本研究发现接受定期消毒措施的DUWLs仍存在一定程度的微生物污染情况(表1)。比较不同部位水样的菌落计数时发现通过NA培养基培养的菌落计数差异无统计学意义，这与以往报道结果相似[26]。但在对通过R2A培养基培养的菌落计数进行比较时，发现三个部位的菌落计数差异有统计学意义，可能原因为NA培养基培养所得结果普遍低估水样中真实细菌总数，各数值之间的差距不足以造成显著性差异。通过事后两两比较发现仅三用枪出水与漱口水之间差异有统计学意义，分析认为可能与漱口水不存在回吸但存在水生微生物污染有关。另外，为了减少实验影响因素，本研究在进行两种培养方法时统一采取较简便的倾注法接种样本。有研究表明[27]，不同的接种方法、温度和培养时间均会对水样中细菌培养结果产生一定的影响。因此，下一步研究可以探讨R2A培养条件下，不同接种方式(包括倾注法、涂布法和薄膜过滤法)，不同温度(20～28℃)和不同培养时长(5～7 d)对口腔诊疗用水中细菌检出结果的影响。

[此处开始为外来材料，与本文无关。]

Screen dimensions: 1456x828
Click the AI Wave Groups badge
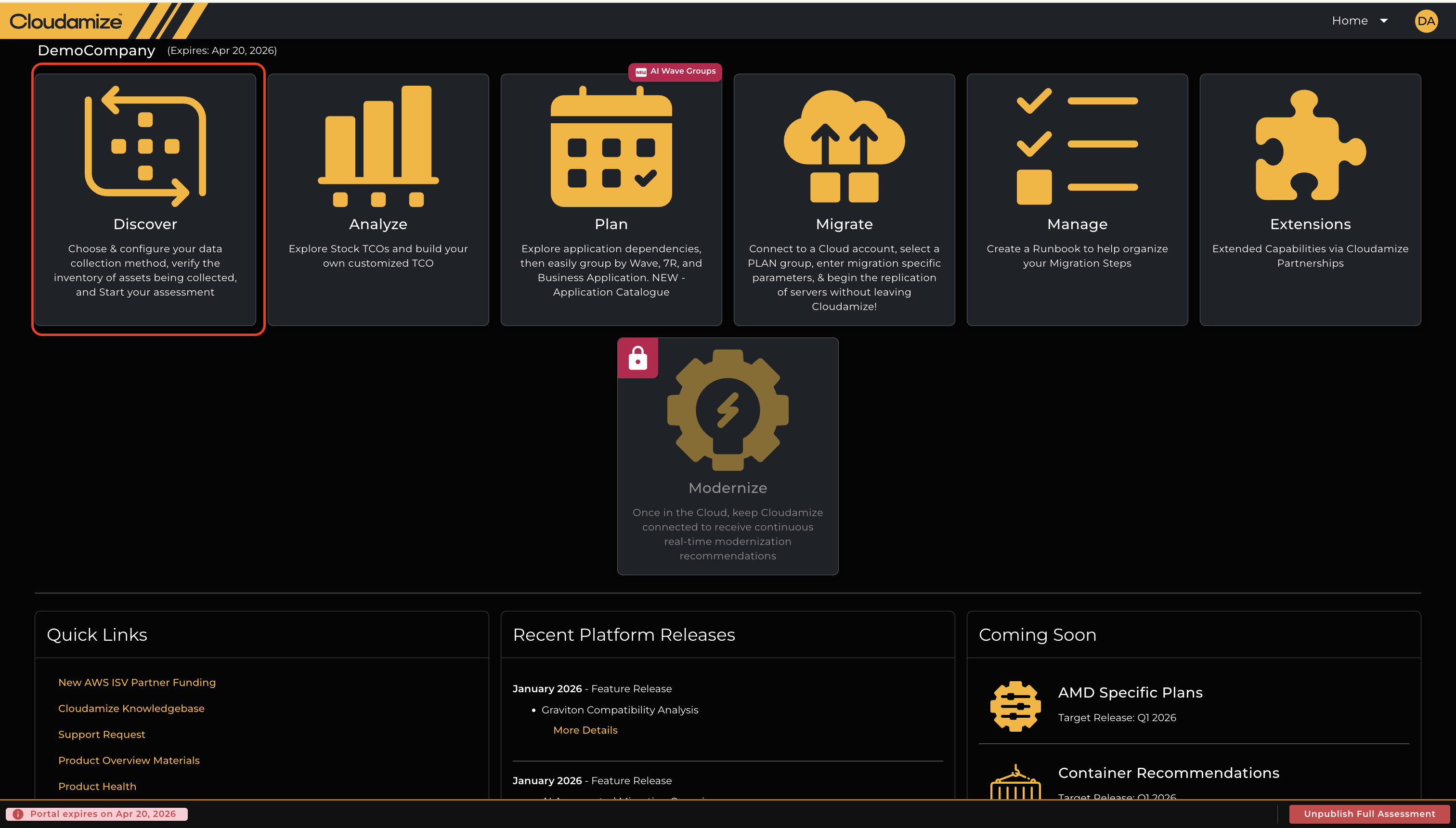[x=675, y=71]
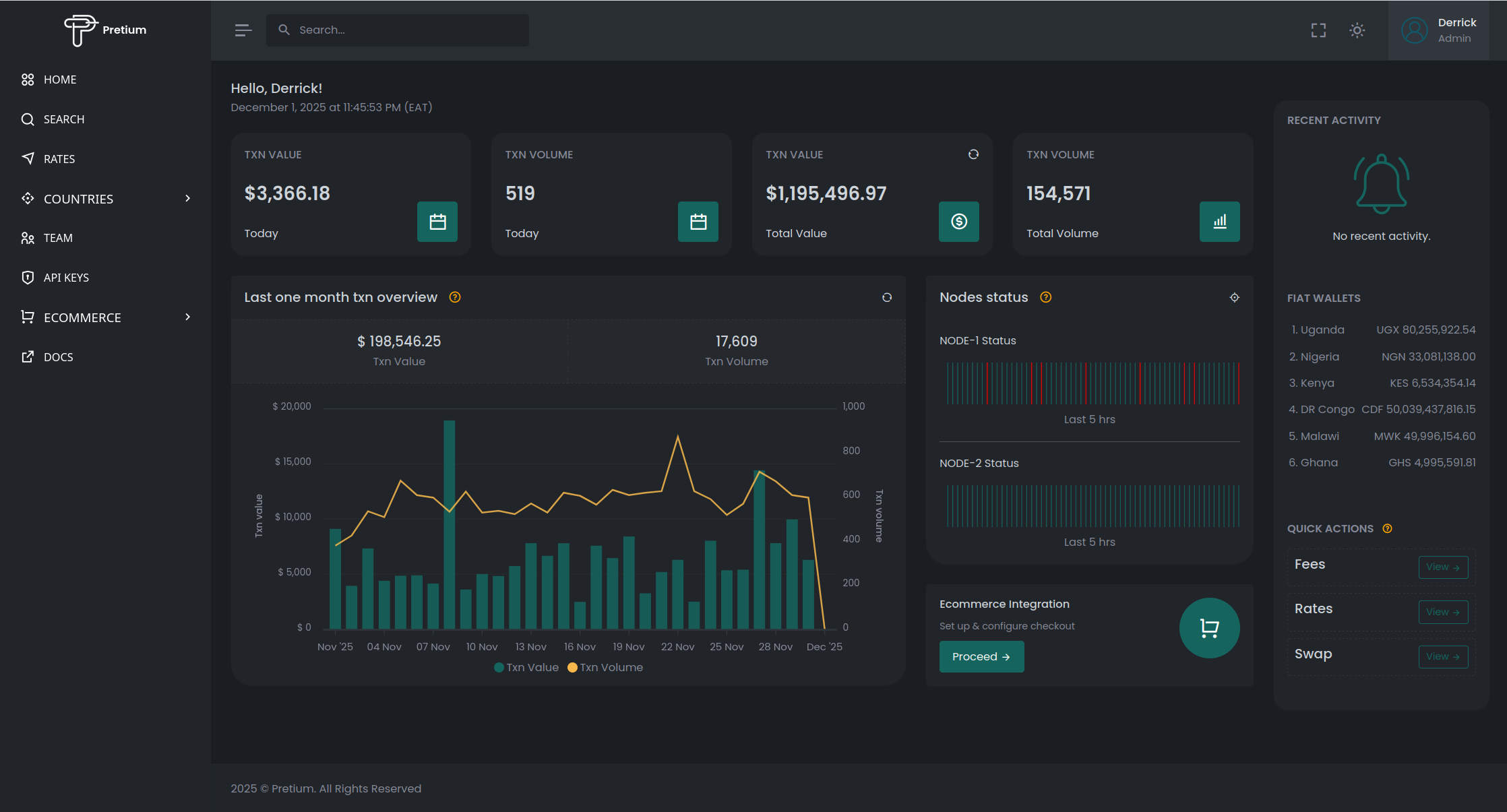Click the Total Volume bar chart icon

pos(1219,222)
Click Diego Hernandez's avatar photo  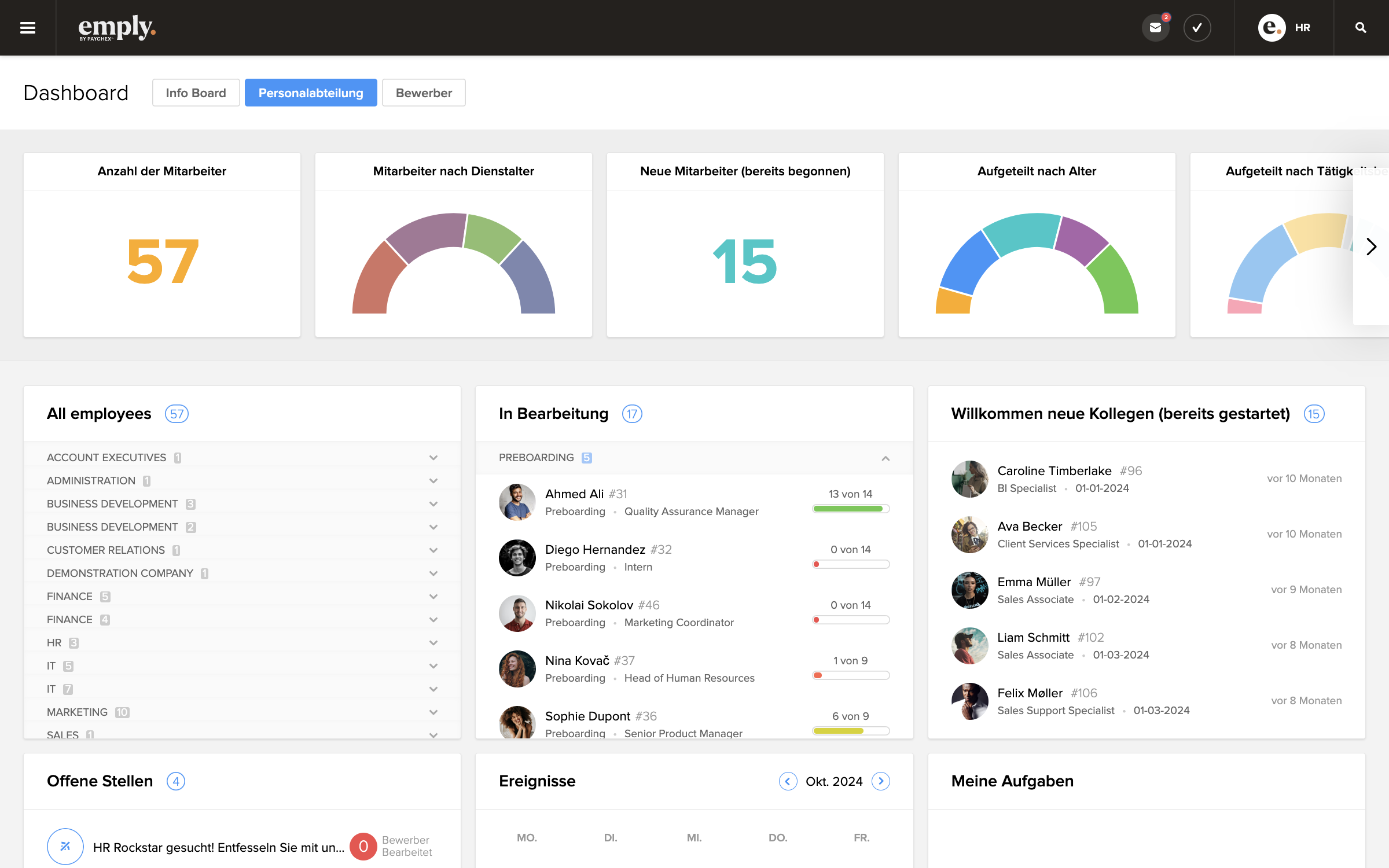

综上所述，DUWLs污染问题普遍存在，并且有感染的风险。对微生物污染的控制重点在于定期的检测与有效的消毒，而选择合适的检测方式具有较大的临床实践意义。建议口腔诊疗机构在定期检测诊疗用水时应常规采用贫营养的R2A培养基，提高水生细菌的检出率，且制定限值规范时应参考不同地域临床实际情况。由于本研究用于菌株鉴定的水样均采集于经低浓度含氯消毒液处理后的DUWLs，而甲基杆菌和鞘氨醇单胞菌均为耐氯菌株，其高检出率也提示消毒DUWLs时应考虑细菌对消毒剂的耐受性。